The data must be reproduced verbatim; images are to be omitted.

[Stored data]
--- START ---

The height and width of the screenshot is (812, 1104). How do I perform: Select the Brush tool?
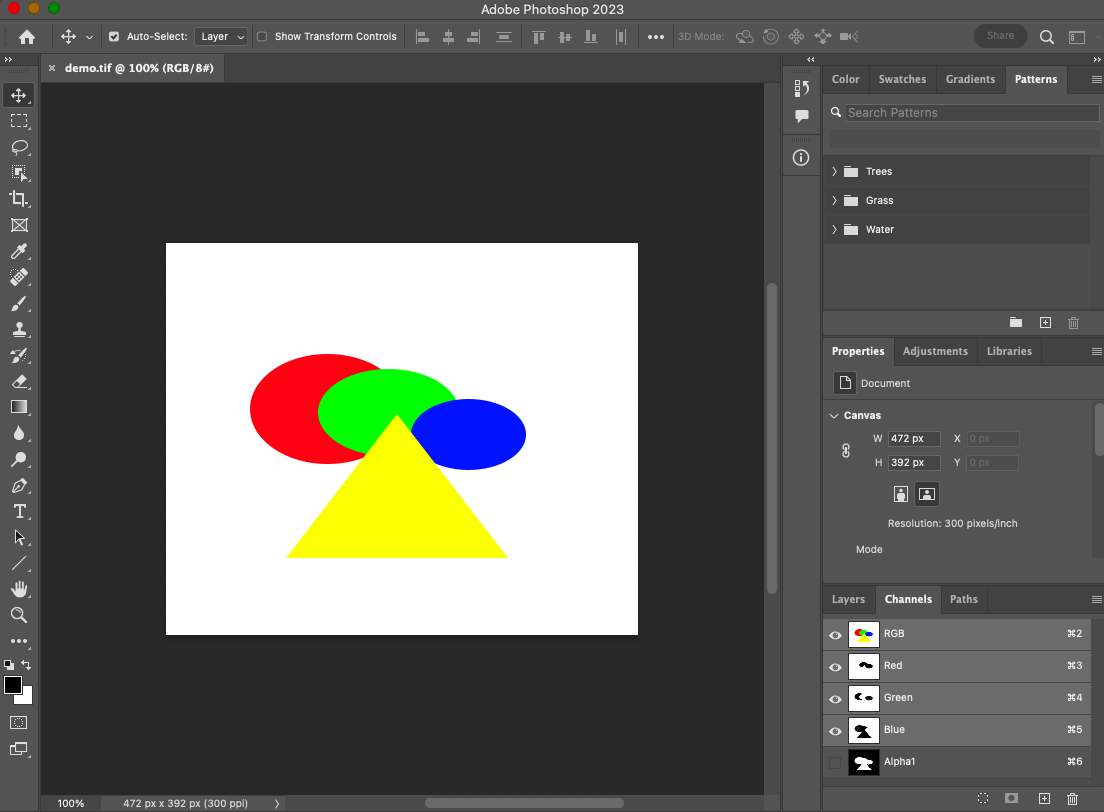tap(19, 303)
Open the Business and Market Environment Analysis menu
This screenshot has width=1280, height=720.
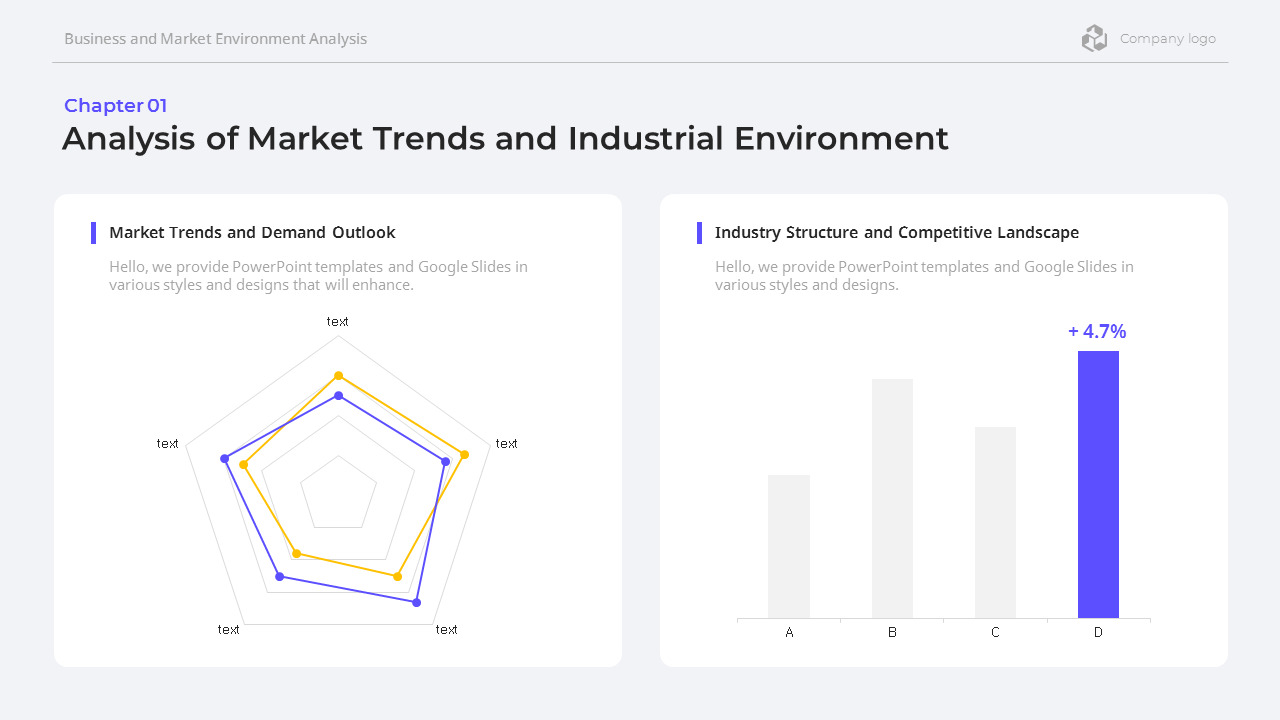point(215,38)
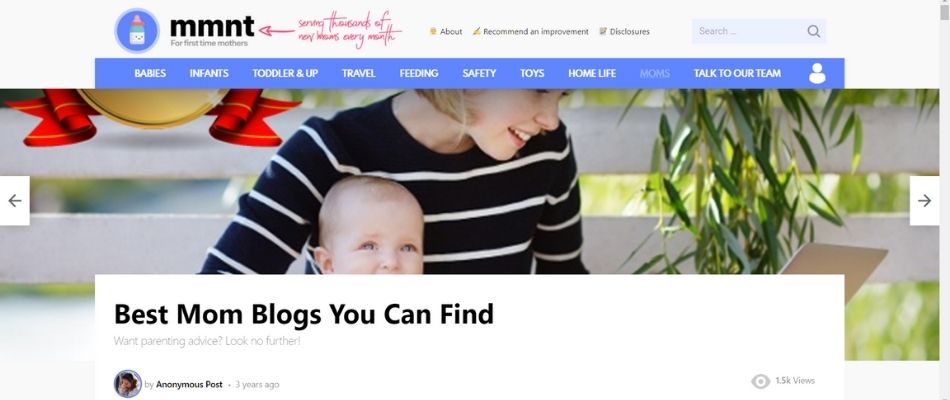The width and height of the screenshot is (950, 400).
Task: Open Talk To Our Team page
Action: coord(737,73)
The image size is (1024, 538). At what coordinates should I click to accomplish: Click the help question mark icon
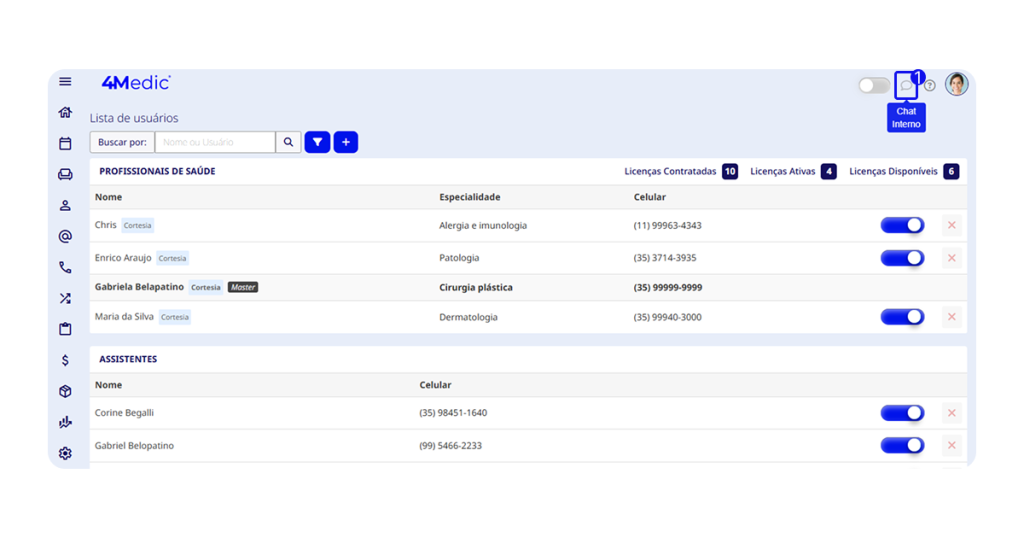pos(930,86)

--- END ---

● **Exercise solution**
The height and width of the screenshot is (812, 1104). How do I perform: Select the Brush tool?
tap(19, 303)
Open the Business and Market Environment Analysis menu
This screenshot has width=1280, height=720.
point(215,38)
The width and height of the screenshot is (950, 400).
Task: Open Talk To Our Team page
Action: coord(737,73)
The image size is (1024, 538). At what coordinates should I click to accomplish: Click the help question mark icon
pos(930,86)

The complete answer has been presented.